◆ WORK ITEM ◆
Recast the listing, starting at the line containing "The width and height of the screenshot is (720, 1612)." and ending at the line containing "drag-handle-icon: ⋮⋮ is", as a two-column CSV headed request and reply. Give each request and its reply one row, with every field in quotes and line breaks changed to spaces.

◆ DATA RECORDS ◆

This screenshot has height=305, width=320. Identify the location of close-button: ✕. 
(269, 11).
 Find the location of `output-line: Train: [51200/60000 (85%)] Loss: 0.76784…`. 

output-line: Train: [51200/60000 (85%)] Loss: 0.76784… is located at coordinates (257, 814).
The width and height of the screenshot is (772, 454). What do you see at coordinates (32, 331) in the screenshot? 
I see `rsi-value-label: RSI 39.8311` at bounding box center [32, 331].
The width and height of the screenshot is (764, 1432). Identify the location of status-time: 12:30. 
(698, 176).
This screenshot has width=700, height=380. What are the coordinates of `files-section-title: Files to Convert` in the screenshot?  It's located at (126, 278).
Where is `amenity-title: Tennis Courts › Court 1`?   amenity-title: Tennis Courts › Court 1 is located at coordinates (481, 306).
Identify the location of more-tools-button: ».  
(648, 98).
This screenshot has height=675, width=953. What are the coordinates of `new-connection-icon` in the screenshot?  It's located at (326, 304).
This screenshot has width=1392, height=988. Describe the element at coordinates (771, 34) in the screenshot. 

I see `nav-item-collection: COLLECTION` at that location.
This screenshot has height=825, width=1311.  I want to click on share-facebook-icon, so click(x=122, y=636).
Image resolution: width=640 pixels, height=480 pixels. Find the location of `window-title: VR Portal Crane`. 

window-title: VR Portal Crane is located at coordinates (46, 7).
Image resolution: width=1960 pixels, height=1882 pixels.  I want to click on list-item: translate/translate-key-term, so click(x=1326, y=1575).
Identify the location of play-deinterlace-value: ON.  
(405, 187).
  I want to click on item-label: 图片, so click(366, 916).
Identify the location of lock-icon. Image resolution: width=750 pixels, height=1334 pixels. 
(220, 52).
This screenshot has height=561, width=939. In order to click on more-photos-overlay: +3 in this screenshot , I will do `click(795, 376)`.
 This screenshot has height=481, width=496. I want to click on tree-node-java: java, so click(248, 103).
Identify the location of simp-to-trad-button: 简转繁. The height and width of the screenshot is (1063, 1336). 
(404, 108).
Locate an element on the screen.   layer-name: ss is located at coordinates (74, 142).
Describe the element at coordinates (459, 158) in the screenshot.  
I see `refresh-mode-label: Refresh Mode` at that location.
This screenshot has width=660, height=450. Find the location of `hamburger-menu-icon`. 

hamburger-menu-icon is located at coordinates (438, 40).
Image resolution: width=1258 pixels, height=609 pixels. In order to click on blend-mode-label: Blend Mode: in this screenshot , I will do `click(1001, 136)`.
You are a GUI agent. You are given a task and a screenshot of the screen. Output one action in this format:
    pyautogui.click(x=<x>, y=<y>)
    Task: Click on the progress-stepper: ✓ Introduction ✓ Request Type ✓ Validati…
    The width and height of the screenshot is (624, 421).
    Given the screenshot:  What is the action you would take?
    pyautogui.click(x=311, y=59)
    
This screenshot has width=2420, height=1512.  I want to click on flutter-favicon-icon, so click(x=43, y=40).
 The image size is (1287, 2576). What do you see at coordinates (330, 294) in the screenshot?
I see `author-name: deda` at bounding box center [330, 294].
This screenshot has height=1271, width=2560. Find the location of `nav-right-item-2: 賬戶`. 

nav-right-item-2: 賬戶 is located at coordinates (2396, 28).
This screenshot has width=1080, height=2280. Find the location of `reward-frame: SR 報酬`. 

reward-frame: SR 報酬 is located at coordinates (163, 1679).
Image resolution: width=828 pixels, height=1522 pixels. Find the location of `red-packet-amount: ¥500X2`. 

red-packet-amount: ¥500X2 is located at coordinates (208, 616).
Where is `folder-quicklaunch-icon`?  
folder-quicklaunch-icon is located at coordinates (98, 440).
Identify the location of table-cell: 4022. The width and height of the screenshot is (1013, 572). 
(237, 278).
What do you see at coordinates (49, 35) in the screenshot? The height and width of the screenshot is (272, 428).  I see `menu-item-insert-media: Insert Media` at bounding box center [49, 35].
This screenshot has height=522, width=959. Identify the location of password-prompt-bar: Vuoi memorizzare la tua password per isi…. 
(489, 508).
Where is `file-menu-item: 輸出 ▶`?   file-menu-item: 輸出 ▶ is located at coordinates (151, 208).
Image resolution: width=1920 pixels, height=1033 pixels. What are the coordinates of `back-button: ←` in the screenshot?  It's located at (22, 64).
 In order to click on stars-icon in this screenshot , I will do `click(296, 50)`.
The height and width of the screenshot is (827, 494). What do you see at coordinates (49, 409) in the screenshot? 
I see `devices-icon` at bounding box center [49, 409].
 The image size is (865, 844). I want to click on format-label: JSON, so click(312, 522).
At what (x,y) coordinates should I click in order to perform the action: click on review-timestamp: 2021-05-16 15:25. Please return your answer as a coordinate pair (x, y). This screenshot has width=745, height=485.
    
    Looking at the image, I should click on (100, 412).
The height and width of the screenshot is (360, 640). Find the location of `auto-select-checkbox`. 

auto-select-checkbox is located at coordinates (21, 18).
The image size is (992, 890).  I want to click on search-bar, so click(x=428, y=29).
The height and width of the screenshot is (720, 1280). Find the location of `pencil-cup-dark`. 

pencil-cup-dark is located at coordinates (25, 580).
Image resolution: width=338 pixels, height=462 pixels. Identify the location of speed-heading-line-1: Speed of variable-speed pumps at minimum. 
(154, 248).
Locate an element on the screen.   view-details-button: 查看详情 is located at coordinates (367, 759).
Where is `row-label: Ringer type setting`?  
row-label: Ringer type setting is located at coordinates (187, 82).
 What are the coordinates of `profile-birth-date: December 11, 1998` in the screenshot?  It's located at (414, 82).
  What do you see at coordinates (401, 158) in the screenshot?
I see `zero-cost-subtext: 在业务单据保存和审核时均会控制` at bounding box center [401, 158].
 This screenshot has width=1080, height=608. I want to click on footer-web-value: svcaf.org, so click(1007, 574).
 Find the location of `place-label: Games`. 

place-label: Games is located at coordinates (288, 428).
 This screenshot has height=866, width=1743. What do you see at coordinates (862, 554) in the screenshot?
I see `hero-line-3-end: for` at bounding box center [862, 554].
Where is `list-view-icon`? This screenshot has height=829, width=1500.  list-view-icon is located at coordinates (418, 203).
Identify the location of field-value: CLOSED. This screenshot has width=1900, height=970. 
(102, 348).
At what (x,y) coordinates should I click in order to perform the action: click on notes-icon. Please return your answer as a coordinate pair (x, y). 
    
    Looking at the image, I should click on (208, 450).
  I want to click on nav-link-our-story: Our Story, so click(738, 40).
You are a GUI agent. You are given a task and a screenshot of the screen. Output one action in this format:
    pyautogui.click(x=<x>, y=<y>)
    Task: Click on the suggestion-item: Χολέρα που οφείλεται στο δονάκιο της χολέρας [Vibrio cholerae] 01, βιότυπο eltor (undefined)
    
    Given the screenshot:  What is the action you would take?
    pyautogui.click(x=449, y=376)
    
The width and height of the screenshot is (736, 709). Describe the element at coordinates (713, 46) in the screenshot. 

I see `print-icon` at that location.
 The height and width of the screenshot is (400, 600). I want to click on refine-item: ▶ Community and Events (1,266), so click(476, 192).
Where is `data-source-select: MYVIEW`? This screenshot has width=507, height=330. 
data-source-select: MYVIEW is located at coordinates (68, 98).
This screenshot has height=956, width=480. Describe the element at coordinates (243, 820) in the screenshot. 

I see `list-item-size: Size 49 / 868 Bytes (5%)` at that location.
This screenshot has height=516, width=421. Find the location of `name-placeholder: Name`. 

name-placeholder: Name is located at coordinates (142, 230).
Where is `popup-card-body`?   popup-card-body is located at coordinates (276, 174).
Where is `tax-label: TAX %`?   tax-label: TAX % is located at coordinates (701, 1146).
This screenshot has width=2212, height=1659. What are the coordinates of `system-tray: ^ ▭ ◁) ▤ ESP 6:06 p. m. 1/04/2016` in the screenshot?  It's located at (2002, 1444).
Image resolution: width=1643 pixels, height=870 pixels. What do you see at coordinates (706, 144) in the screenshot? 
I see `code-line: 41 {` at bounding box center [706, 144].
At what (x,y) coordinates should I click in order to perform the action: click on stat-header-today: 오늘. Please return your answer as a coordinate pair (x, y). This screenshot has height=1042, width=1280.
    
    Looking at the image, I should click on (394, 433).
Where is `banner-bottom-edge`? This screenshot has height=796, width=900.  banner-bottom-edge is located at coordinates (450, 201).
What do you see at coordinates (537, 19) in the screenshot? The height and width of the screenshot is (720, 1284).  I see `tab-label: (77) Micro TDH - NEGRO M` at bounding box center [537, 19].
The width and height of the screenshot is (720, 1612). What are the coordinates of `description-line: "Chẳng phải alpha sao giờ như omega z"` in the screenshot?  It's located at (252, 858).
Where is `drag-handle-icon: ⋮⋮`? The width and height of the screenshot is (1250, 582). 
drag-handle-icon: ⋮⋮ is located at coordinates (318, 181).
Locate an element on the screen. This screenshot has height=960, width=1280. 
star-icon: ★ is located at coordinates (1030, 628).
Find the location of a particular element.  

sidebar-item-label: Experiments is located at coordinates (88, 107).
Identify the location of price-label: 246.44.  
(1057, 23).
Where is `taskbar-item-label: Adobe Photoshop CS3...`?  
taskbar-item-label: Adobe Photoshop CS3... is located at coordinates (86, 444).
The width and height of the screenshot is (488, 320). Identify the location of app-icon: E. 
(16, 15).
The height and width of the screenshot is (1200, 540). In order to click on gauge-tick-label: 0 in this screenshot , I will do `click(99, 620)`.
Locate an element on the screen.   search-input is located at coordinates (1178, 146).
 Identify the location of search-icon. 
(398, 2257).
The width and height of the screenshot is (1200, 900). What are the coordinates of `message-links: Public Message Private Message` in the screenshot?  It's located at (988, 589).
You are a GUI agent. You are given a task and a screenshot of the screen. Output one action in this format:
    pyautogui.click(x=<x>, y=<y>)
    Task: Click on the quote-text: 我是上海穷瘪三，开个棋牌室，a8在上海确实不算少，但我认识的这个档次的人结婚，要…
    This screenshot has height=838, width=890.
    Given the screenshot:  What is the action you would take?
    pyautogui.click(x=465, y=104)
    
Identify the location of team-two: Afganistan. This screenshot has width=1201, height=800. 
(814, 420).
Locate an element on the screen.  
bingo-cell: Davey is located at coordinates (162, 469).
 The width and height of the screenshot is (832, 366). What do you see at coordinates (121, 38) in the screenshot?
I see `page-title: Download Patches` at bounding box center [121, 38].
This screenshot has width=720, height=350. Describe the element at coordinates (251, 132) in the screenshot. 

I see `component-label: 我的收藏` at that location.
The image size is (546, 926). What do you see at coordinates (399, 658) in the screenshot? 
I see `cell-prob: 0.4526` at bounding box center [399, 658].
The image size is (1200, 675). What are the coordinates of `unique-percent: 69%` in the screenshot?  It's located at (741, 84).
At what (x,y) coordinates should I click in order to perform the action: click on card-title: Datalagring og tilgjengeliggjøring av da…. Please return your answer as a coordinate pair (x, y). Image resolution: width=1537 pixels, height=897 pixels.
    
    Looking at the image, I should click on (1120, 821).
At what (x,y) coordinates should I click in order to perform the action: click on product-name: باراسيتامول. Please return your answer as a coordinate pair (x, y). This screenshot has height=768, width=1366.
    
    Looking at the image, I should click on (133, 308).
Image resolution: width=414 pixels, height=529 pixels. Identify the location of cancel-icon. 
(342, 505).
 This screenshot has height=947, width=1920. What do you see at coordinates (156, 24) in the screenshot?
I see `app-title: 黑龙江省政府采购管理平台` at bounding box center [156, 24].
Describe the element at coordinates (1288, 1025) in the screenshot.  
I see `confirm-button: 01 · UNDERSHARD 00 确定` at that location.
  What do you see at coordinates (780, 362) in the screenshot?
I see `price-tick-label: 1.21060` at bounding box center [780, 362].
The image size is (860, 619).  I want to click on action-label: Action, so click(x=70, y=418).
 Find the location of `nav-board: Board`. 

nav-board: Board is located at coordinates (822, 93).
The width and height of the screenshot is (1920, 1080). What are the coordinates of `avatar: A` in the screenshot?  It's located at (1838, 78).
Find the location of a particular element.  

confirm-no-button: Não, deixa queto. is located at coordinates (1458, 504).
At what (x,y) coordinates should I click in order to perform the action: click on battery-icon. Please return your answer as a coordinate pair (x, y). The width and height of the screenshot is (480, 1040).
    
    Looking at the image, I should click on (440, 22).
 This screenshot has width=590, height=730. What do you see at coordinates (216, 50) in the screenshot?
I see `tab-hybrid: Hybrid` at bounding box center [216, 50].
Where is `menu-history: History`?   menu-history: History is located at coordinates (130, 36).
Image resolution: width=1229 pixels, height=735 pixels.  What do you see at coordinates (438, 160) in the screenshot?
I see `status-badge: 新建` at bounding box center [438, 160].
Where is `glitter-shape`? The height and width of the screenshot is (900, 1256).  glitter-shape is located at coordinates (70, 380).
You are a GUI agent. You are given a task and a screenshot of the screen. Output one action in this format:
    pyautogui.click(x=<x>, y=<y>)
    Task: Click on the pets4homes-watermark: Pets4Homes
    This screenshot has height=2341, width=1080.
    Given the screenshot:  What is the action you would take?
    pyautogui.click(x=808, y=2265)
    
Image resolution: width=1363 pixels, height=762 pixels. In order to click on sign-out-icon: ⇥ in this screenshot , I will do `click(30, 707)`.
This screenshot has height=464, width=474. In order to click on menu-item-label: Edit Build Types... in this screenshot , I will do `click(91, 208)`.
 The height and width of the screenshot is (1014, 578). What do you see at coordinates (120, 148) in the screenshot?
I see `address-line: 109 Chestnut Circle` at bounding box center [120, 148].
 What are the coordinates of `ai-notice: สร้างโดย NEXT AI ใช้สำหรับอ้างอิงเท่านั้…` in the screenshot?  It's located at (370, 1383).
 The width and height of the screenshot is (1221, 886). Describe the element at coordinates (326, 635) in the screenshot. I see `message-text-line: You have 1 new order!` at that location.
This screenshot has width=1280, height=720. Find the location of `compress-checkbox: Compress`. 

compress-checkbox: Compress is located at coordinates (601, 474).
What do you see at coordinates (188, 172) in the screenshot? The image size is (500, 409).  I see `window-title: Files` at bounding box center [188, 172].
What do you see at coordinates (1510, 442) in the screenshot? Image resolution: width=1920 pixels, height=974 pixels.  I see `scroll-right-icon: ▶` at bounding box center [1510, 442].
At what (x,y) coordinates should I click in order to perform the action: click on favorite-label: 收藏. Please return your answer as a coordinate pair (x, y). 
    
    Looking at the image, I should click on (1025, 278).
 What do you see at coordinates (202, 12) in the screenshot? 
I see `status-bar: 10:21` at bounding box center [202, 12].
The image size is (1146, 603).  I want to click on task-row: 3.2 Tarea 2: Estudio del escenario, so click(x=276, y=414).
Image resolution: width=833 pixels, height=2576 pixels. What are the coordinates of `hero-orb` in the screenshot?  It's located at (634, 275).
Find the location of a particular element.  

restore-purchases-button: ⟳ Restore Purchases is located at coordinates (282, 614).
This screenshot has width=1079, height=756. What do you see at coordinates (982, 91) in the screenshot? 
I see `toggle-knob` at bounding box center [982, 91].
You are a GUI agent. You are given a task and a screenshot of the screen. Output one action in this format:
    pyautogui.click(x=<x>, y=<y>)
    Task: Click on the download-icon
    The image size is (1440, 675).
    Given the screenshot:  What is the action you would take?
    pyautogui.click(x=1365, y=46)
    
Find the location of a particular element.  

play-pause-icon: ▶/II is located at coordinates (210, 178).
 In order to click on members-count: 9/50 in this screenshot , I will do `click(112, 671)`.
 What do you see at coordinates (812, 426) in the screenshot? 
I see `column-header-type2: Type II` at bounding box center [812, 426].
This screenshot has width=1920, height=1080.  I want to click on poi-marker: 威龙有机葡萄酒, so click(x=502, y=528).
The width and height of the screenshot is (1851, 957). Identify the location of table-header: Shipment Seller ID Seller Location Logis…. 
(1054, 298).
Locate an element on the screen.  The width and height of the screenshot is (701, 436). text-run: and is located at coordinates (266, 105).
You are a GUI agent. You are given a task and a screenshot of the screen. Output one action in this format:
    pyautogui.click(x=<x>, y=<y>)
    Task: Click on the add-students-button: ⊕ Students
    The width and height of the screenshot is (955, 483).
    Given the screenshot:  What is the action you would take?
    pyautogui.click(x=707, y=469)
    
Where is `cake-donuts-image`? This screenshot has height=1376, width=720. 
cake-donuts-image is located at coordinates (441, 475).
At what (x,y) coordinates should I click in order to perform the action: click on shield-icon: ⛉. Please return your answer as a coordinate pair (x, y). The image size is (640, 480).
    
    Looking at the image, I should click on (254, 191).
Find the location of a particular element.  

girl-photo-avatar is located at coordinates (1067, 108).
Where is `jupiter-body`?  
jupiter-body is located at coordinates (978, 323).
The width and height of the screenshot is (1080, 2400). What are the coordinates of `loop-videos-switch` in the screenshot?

◆ SOLUTION TO THE EXERCISE ◆
request,reply
"The width and height of the screenshot is (720, 1612). What are the coordinates of `description-line: ""Chẳng phải alpha sao giờ như omega z""` in the screenshot?","It's located at (252, 858)."
"Where is `drag-handle-icon: ⋮⋮`? The width and height of the screenshot is (1250, 582).","drag-handle-icon: ⋮⋮ is located at coordinates (318, 181)."